**HOW TO COMPLETE THIS TASK:**
Among the entries that follow, locate the line with "Click the green Excel icon tile" and the line with "Viewport: 1568px width, 701px height.". Output those lines and all lines in between, exactly, minus the pictures.

**DATA FOR PROCESSING:**
━━━━━━━━━━━━━━━━━━━━━━━━━━━━━━

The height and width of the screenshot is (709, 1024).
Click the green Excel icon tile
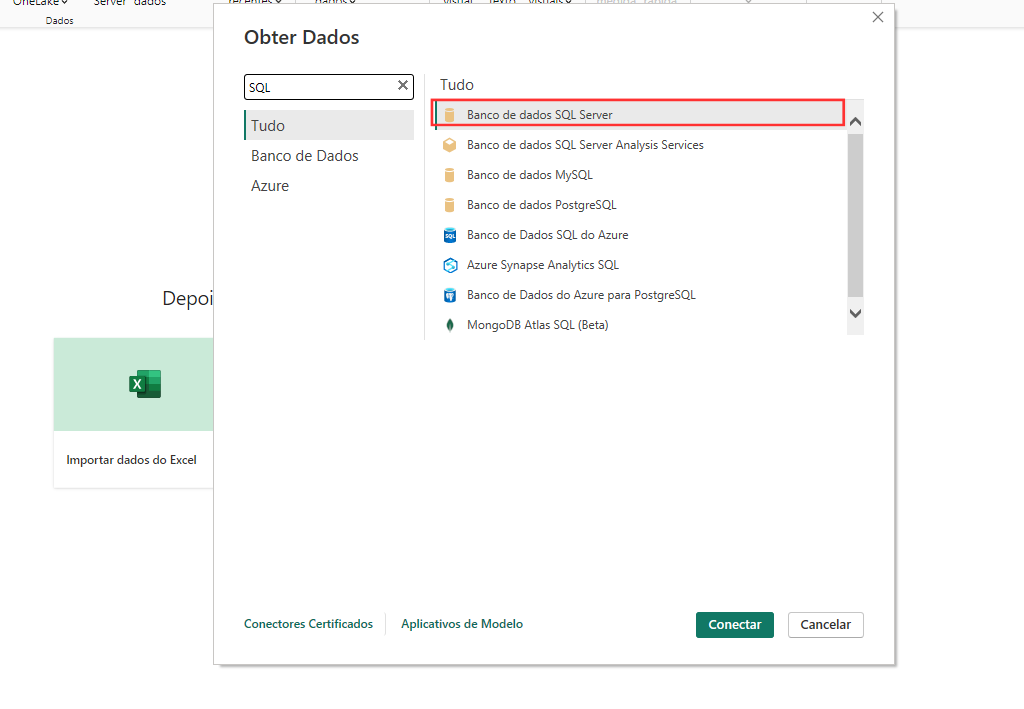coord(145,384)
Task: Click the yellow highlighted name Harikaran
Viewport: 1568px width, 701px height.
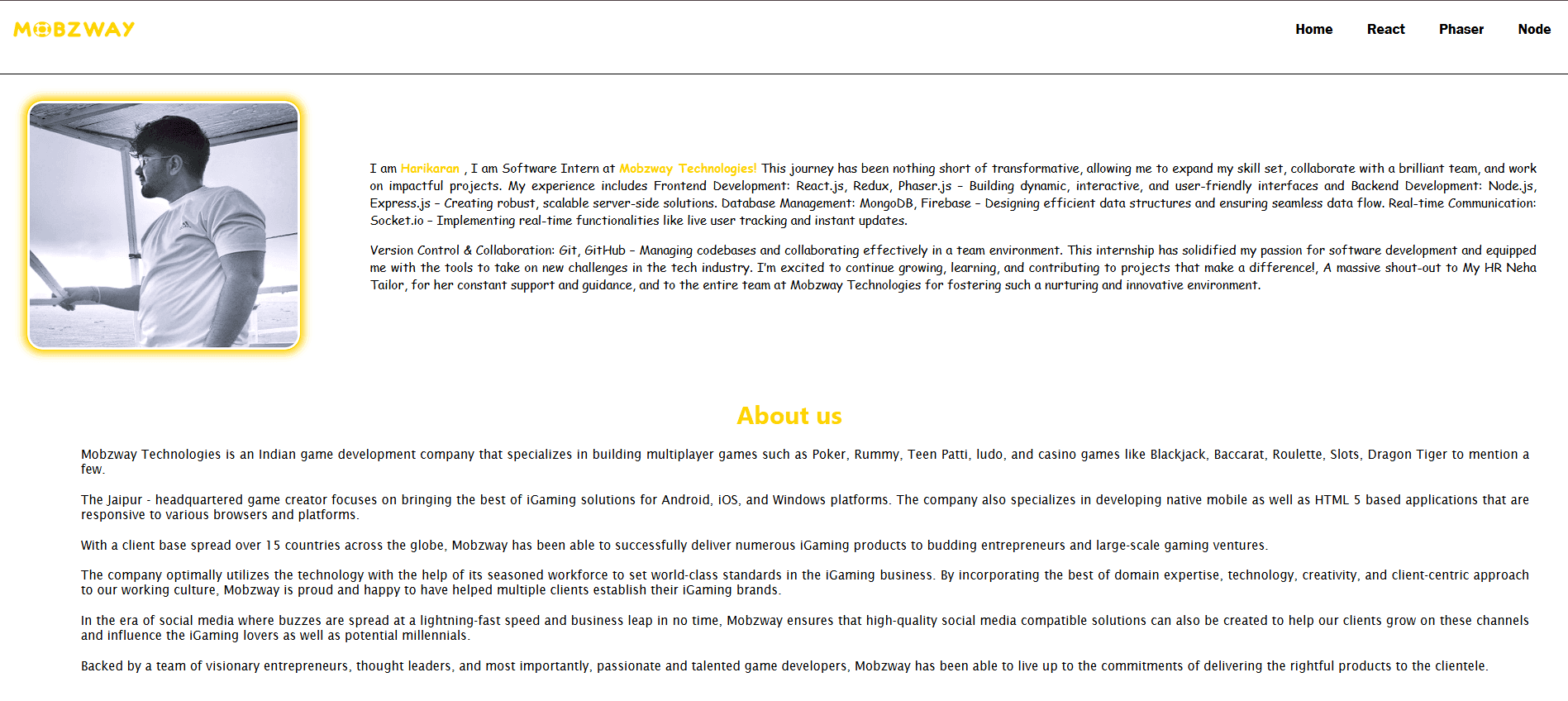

━━━━━━━━━━━━━━━━━━━━━━━━━━━━━━

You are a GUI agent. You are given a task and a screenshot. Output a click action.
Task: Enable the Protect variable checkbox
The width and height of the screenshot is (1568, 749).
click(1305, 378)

━━━━━━━━━━━━━━━━━━━━━━━━━━━━━━

**ANSWER BELOW:**
Click the green Excel icon tile
coord(145,384)
Task: Click the yellow highlighted name Harikaran
Viewport: 1568px width, 701px height.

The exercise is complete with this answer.